▶ [PROBLEM STATEMENT] Pictures aside, the output must consist of the lines from the one containing "Given: Click the" through the end of the data, reproduced exactly.

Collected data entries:
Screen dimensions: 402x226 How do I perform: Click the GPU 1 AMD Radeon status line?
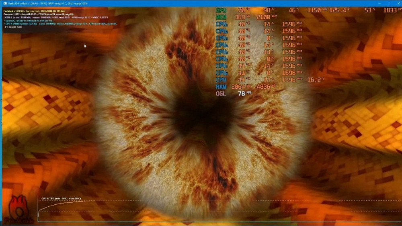[x=59, y=24]
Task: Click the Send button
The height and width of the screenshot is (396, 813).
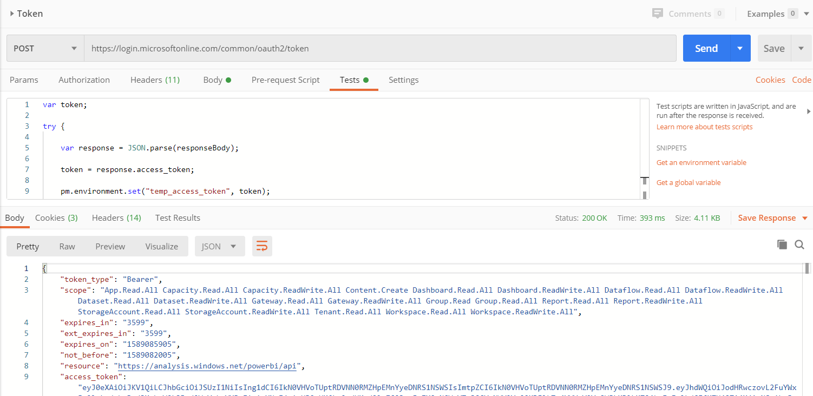Action: pyautogui.click(x=706, y=48)
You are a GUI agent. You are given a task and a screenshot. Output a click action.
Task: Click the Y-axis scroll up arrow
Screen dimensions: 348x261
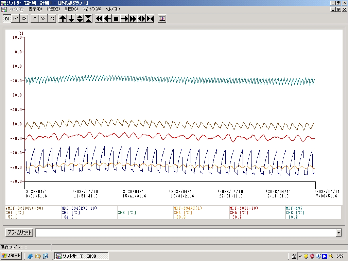click(x=63, y=19)
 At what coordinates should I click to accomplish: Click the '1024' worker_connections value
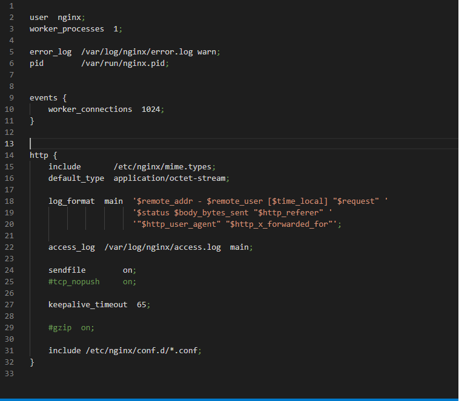point(151,109)
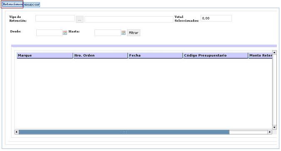The width and height of the screenshot is (281, 151).
Task: Click the scroll right arrow below table
Action: (270, 132)
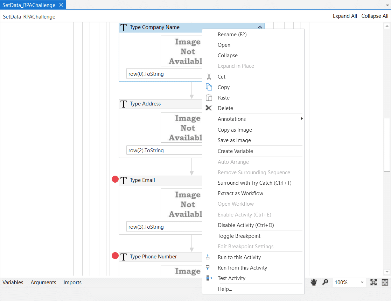Viewport: 391px width, 301px height.
Task: Toggle the breakpoint on Type Email
Action: pos(115,179)
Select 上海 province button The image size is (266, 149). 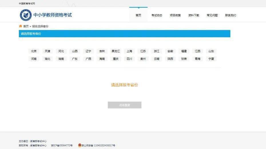[x=129, y=51]
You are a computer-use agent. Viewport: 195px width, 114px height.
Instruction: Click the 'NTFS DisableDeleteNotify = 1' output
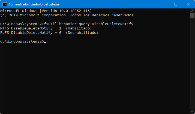pyautogui.click(x=32, y=28)
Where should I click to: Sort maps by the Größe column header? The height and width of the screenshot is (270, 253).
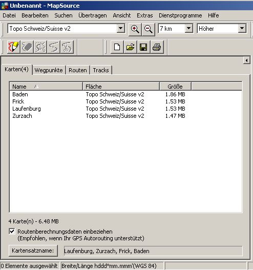pos(175,87)
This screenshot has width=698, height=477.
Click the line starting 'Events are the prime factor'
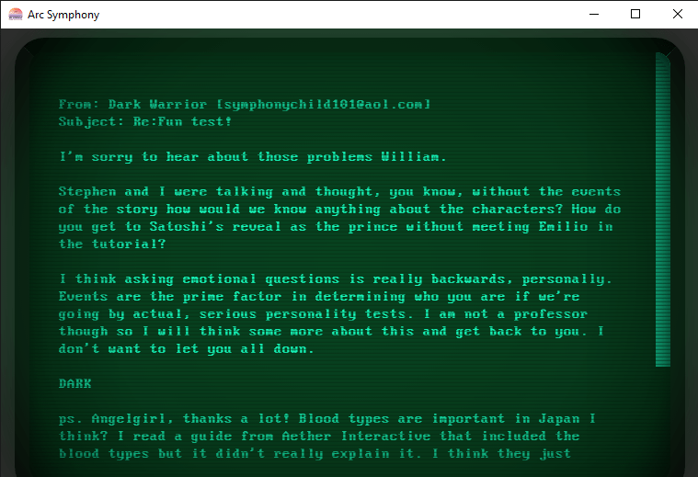319,297
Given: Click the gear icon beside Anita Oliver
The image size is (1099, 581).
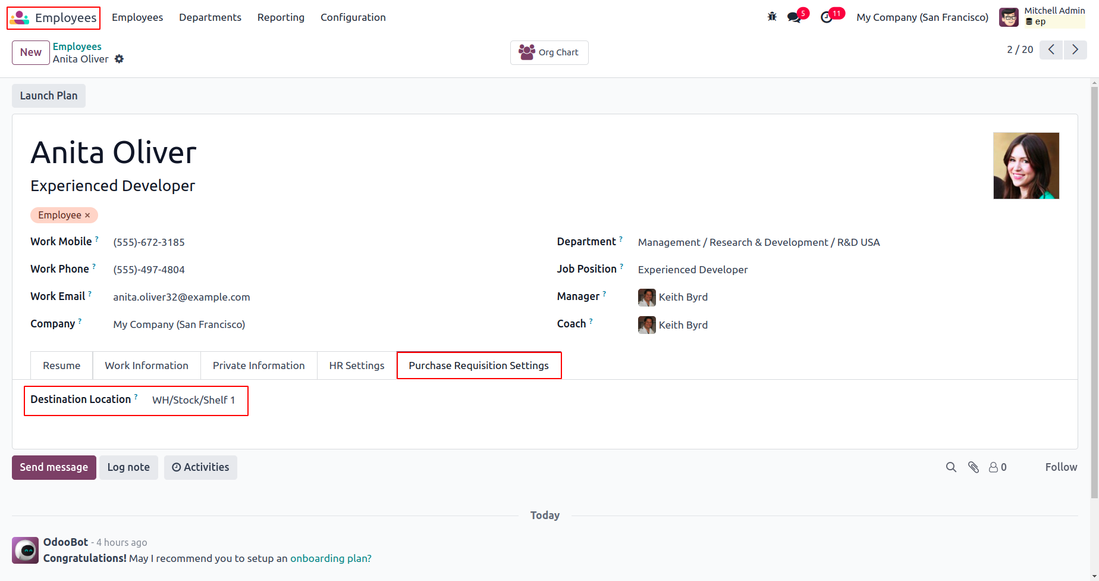Looking at the screenshot, I should pos(119,59).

▶ [EXERCISE SOLUTION]
Given: Click the gear icon beside Anita Oliver
The image size is (1099, 581).
Looking at the screenshot, I should pos(119,59).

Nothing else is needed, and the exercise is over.